#### Task statement:
All lines from the one containing "Click the word Requirement in the teal header" through the final line of the records below should be reproduced exactly, with the pictures left out.
···
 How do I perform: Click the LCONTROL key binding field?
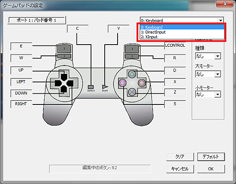point(175,45)
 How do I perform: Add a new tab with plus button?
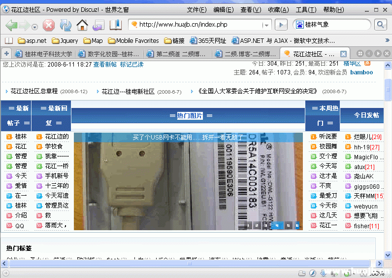click(x=6, y=54)
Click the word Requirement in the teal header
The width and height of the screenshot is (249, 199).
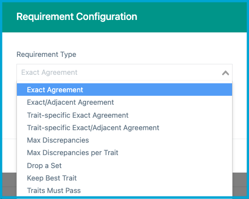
···
#### The completed task:
Click the word Requirement in the teal header
The width and height of the screenshot is (249, 199).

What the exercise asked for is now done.